Если выйдешь ты за дверь,
Точно солнце из морей, -
Как над морем камыши,
Тело вздрогнет у меня.
Песни казались отзвуками живых далеких голосов, перебивающих друг друга.
В них не было обращений к постороннему слушателю, напоминающих столь обычные для самых разных поэтов позднего времени прямые обращения к читателю. Только "я" и "ты" существуют для их автора, только отношения двоих, полные боли или радости.
Автору будто и дела нет до выражения общих чувств - общих для многих сразу, не только к ним двоим относящихся.
Вспомним хрестоматийные строки Тютчева:
Нам не дано предугадать,
Как слово наше отзовется, -
И нам сочувствие дается,
Как нам дается благодать…
Это мысли не о себе только - о человеке и человечестве, - наблюдения над тем, что свойственно многим итог размышлений и о живущих ныне, и о тех, кто придет после нас.
В песнях же Батырая если и сказано "мы", "нам" то это по-прежнему только "я" и "ты":
Наша первая любовь
Так рассеяна тобой,
Как войска, когда у них
Вдруг не станет главаря…
Если же песня не была обращена к любимой прямо в ней говорила будто поневоле вырвавшаяся тоска героя не рассчитывающего ни на чье участие, не нуждающегося в свидетелях и мужественно остающегося со своим горем наедине.
Я обвит бедой вокруг,
Как Дербент глухой стеной,
Горем горьким окружен,
Как морями белый свет.
О страдания мои,
Вы страданья беглеца,
Что, покинув отчий дом,
В скалах прячется немых.
В этой замкнутости поэтического чувства - своеобразие песен, переведенных Капиевым, и отличие их от привычных для нас образцов русской и европейской индивидуальной лирики, гораздо более "раскрытой" для соучастия.

▸ **Исходные данные**:
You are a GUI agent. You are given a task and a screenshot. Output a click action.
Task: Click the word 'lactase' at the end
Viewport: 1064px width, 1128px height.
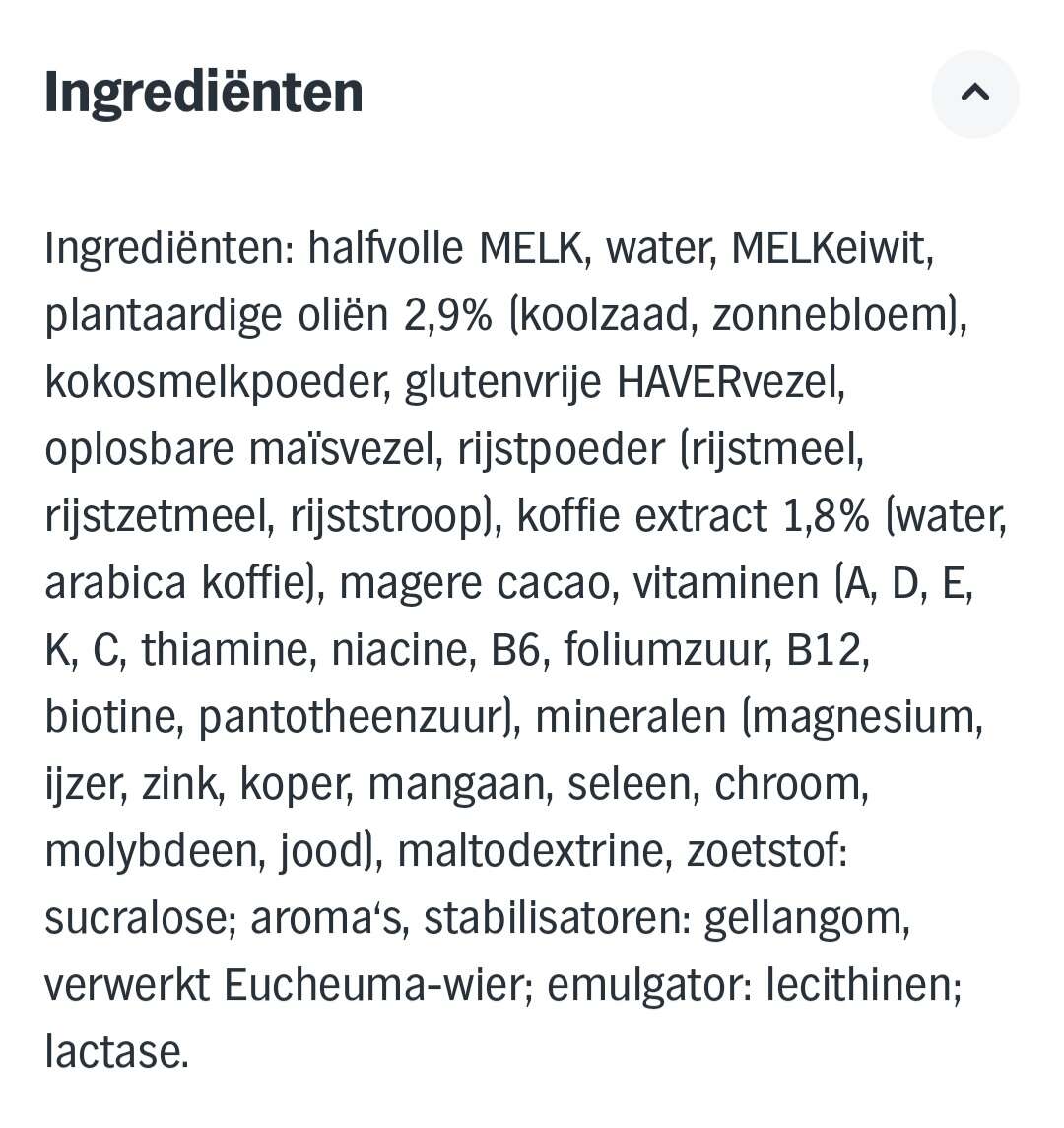114,1052
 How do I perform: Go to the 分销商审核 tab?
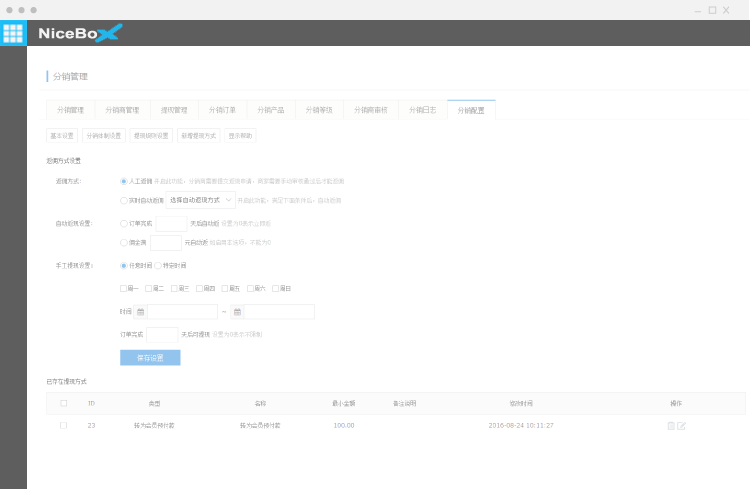373,110
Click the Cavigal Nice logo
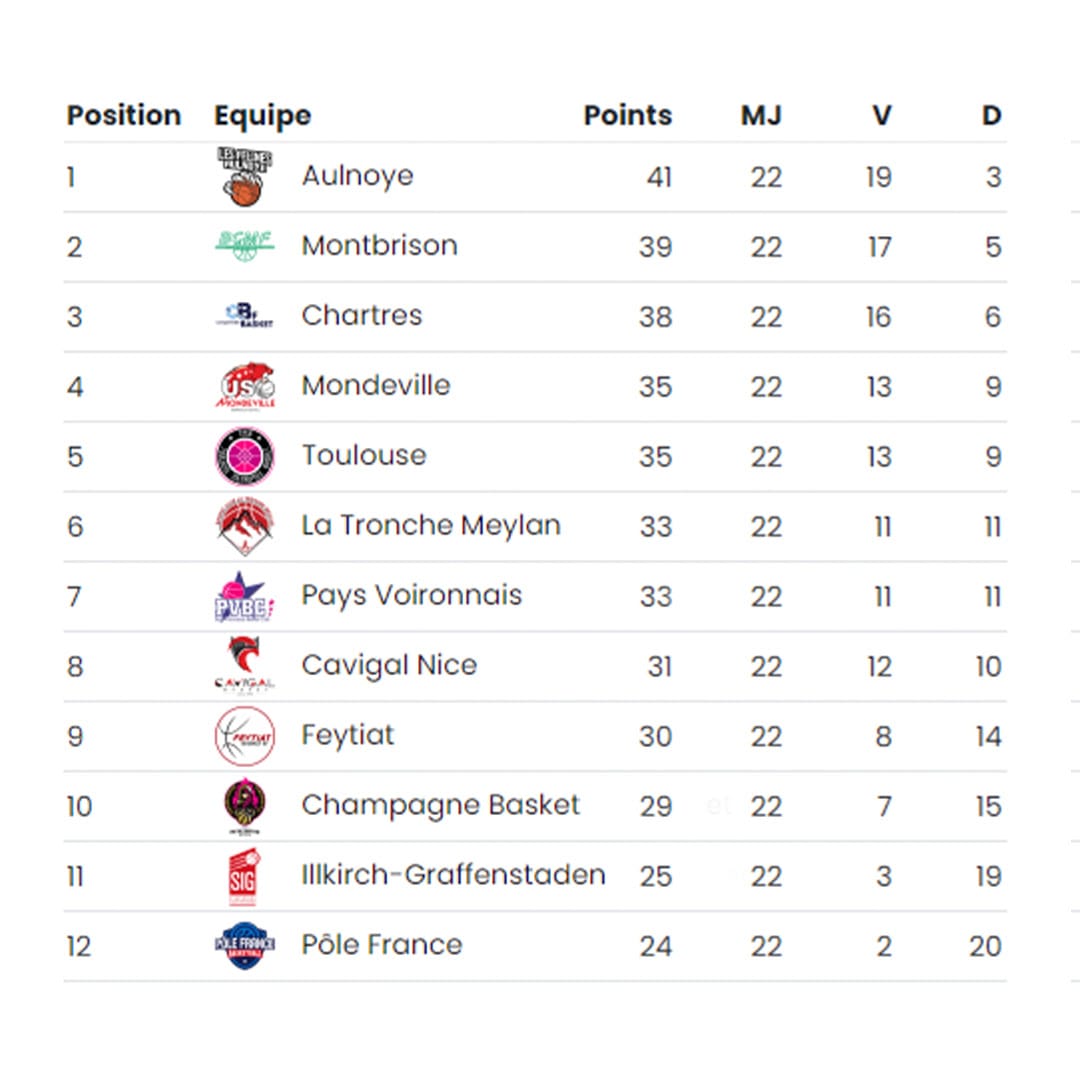This screenshot has width=1080, height=1080. (245, 666)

▸ **Задания**:
(a) Процитируйте из текста о песнях Батырая отрывок. Начните со слов «Вспомним хрестоматийные строки» и остановитесь после слов «придет после нас.».
(b) В тексте о песнях Батырая герой песни говорит, что «обвит бедой вокруг». С чем он сравнивает это положение?

▸ **Ответы к заданиям**:
(a)
Вспомним хрестоматийные строки Тютчева:
Нам не дано предугадать,
Как слово наше отзовется, -
И нам сочувствие дается,
Как нам дается благодать…
Это мысли не о себе только - о человеке и человечестве, - наблюдения над тем, что свойственно многим итог размышлений и о живущих ныне, и о тех, кто придет после нас.

(b) С Дербентом, обвитым глухой стеной.